The hippocampus is known to be particularly vulnerable in AD, and is composed of three major circuits [7,8,9, 17, 18]. Our previous studies of Presenilins and Nicastrin, another essential component of the γ-secretase complex, in synaptic function, however, focused exclusively on the hippocampal SC pathway [1, 2, 19, 34]. In the current study, we investigate the role of Presenilins at hippocampal MF synapses to determine whether Presenilins employ a universal or distinct mechanism to control synaptic function in the hippocampus. Our electrophysiological, quantitative EM and imaging analyses revealed the essential role of Presenilins in the regulation of synaptic plasticity and mitochondrial Ca2+ homeostasis at hippocampal MF synapses.
Similar to SC synapses, we found that presynaptic short-term plasticity, such as PPF and synaptic facilitation, and LTP are impaired at hippocampal MF synapses in the absence of Presenilins (Figs. 1 and 2), indicating a universal requirement of Presenilins for normal synaptic plasticity at the hippocampal SC and MF synapses. These findings are consistent with the spatial learning and memory deficits exhibited by these PS cDKO mice at 2 months of age in the hippocampal memory-dependent Morris water maze task using either an intensive training protocol (6 trials per day) in a prior study  or a less intensive and more difficult training protocol (4 trials per day) in the current study, which revealed more dramatic learning and memory deficits (Fig. 7). Interestingly, PS1 cKO mice also exhibited mild but significant learning and memory deficits using a similarly difficult training protocol, which was designed to uncover more readily spatial learning and memory impairment . Thus, the severity of learning and memory deficits observed in the water maze is Presenilin dose dependent with PS cDKO mice exhibit more severe phenotypes than PS1 cKO mice. The synaptic plasticity impairments observed in the MF pathway of PS cDKO mice in the current study and previously reported in the SC pathway [1, 2, 19] likely contribute to the spatial learning and memory deficits identified in the current and prior studies (Fig. 7, ). For example, MF synaptic plasticity was reported to be important for the establishment of hippocampus-dependent associative learning and spatial memory [35,36,37,38]. Furthermore, spatial learning and memory analyzed in the water maze results from network interactions between hippocampal tri-synaptic circuits and the entorhinal cortex. At 2 months of age, postnatal forebrain-restricted PS cDKO mice exhibit normal numbers of cortical and hippocampal neurons as well as normal volume of the neocortex and hippocampus, indicating unaffected cortical development in these mice [1, 3], despite neurodevelopment phenotypes observed in PS germ-line mutant mice and neural progenitor cell lineage restricted conditional mutant mice [39,40,41,42]. Future studies will be needed to determine whether and how Presenilins control synaptic plasticity in the hippocampal perforant path (PP).

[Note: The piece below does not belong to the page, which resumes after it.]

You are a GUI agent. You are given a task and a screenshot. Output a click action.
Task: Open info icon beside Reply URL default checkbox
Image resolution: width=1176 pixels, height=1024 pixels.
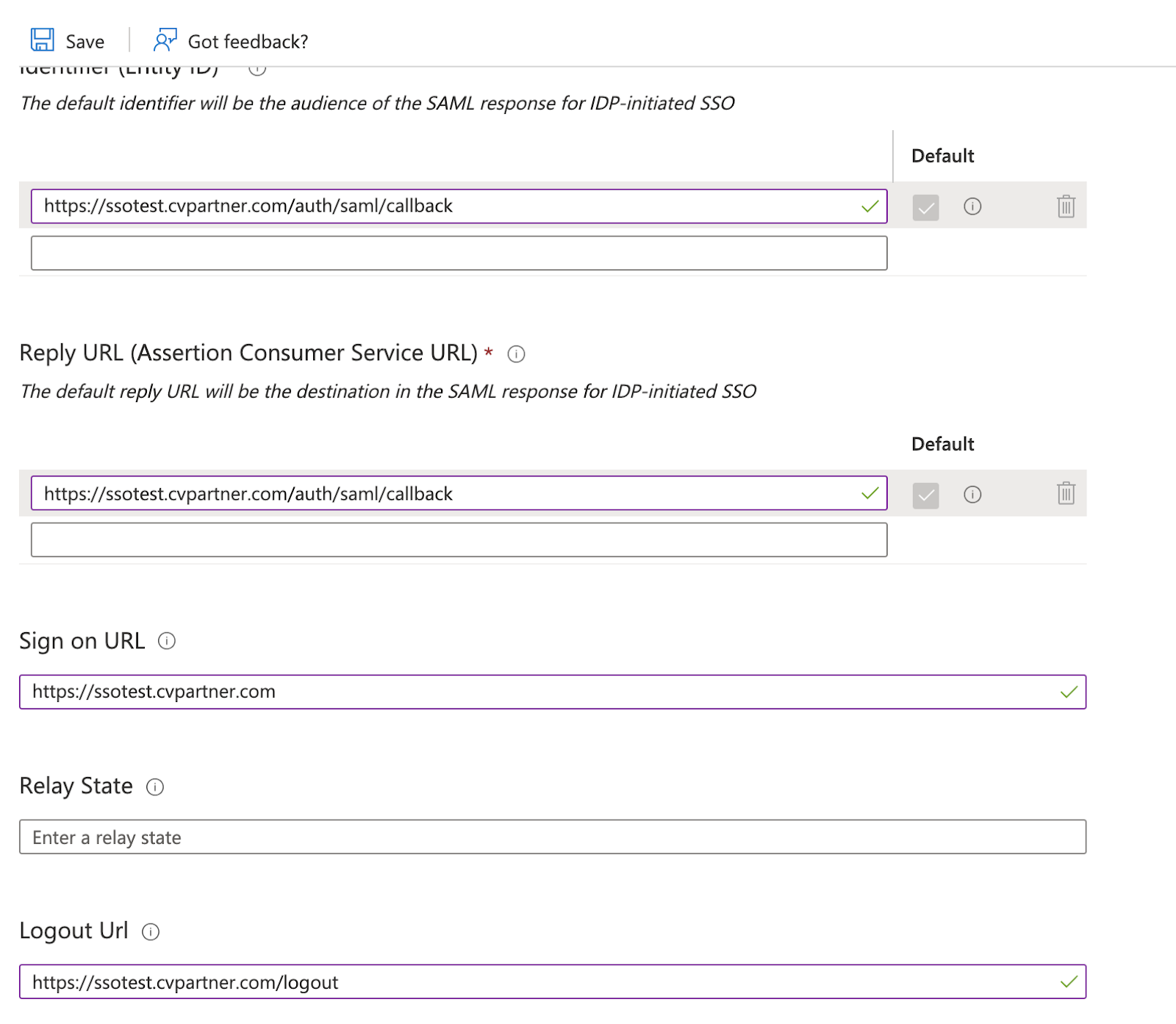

The impairment in the LTP induction phase is more dramatic at MF synapses of PS cDKO mice (Fig. 1) than what was previously reported at SC synapses [2, 43]. This is likely due to the fact that high-frequency stimulation at MF synapses induces multiple forms of synaptic strength enhancements, including PTP, in LTP induction phase [44, 45]. Furthermore, in contrast to the SC and the perforant path, MF synapses display a particular form of LTP that is mainly expressed presynaptically, and is independent of NMDA receptor activation [45,46,47]. The early induction phase of LTP at MF synapses is triggered by a tetanus-induced rise in presynaptic intracellular Ca2+, which results in activation of a Ca2+/calmodulin-activated adenylyl cyclase [47,48,49,50]. The mitochondrial Ca2+ deficit observed in presynaptic neurons of the MF pathway in the absence of Presenilins (Fig. 6) likely underlies the greater impairment of early phase LTP induction at MF synapses relative to SC synapses.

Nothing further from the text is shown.